**Aim of the exercise:** Starting at the line that contains "You are a computer-use", write out every line through the last one in the records below, word for word. Leave out any pictures.

#####

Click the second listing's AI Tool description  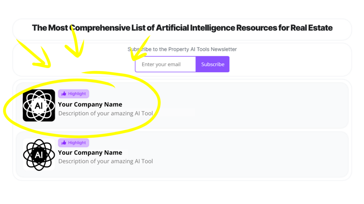coord(106,161)
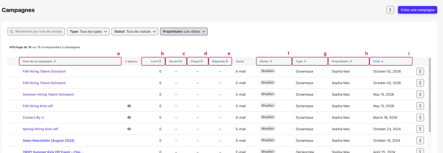Preview the Fall Hiring Kick-off campaign eye icon
This screenshot has width=443, height=153.
pos(129,106)
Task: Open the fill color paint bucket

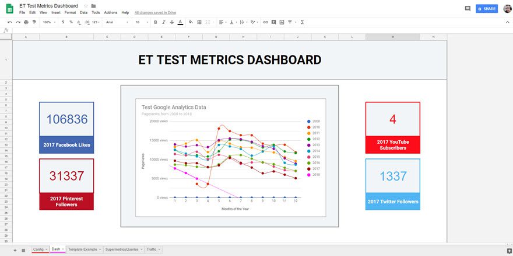Action: [x=191, y=22]
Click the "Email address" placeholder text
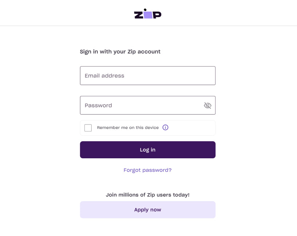 (104, 76)
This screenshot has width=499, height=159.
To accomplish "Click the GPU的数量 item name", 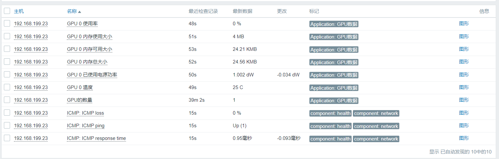I will click(x=80, y=100).
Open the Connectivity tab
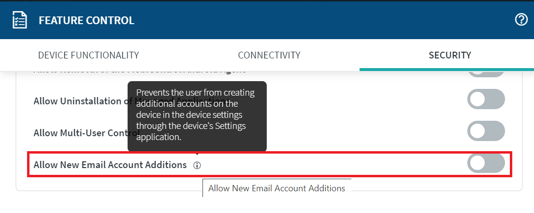This screenshot has height=213, width=534. pyautogui.click(x=269, y=55)
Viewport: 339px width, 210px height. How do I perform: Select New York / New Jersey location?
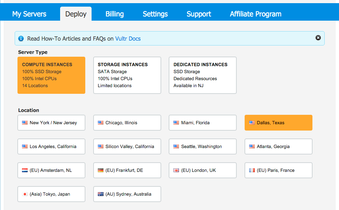tap(51, 123)
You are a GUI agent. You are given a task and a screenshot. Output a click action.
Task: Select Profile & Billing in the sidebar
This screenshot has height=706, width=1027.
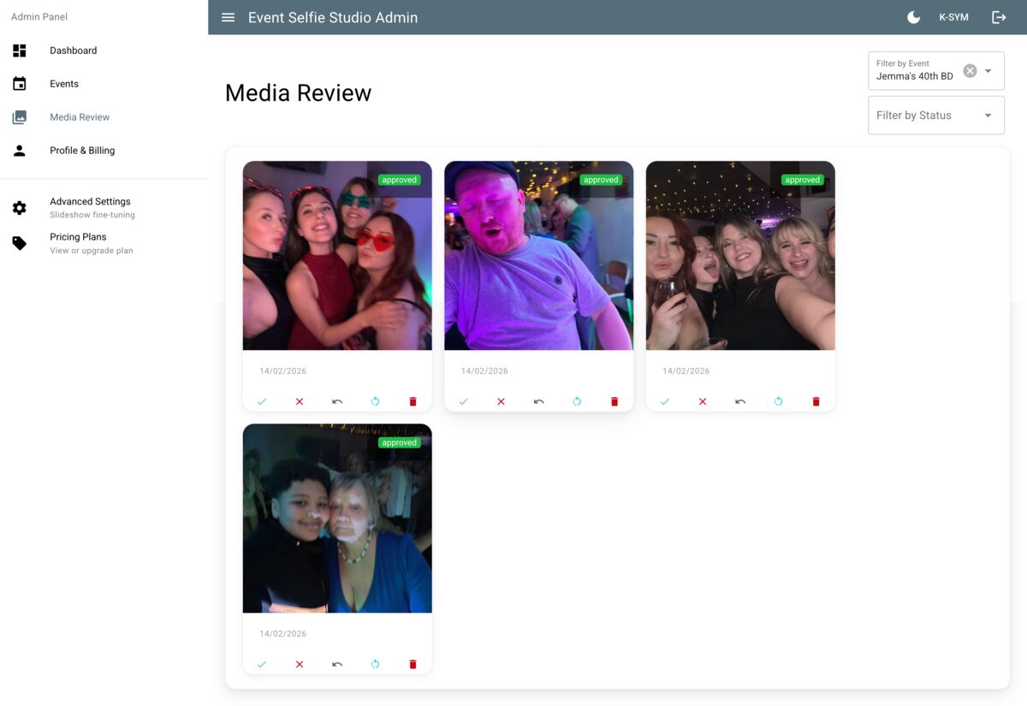83,150
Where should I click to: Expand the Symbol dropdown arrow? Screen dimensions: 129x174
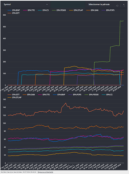47,5
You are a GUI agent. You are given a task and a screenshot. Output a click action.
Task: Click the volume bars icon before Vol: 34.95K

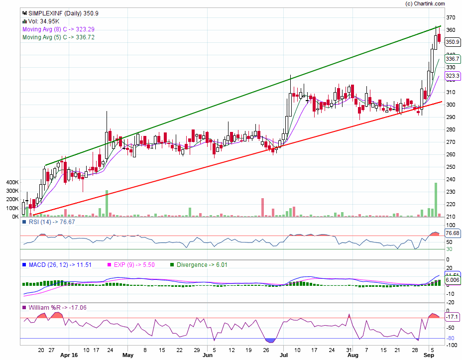(24, 21)
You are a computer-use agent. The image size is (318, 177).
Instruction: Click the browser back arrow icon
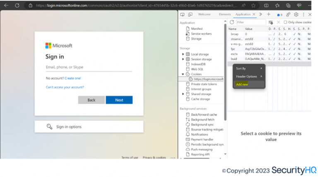click(6, 5)
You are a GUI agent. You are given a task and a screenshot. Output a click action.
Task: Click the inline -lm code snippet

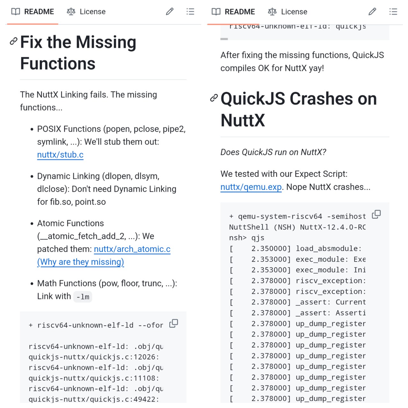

#####

**Answer to this task:**
You are a computer-use agent. The image size is (318, 177).
Instruction: Click the browser back arrow icon
click(6, 5)
You are a GUI agent. You are given a task and a screenshot. Output a click action.
Task: Click the inline -lm code snippet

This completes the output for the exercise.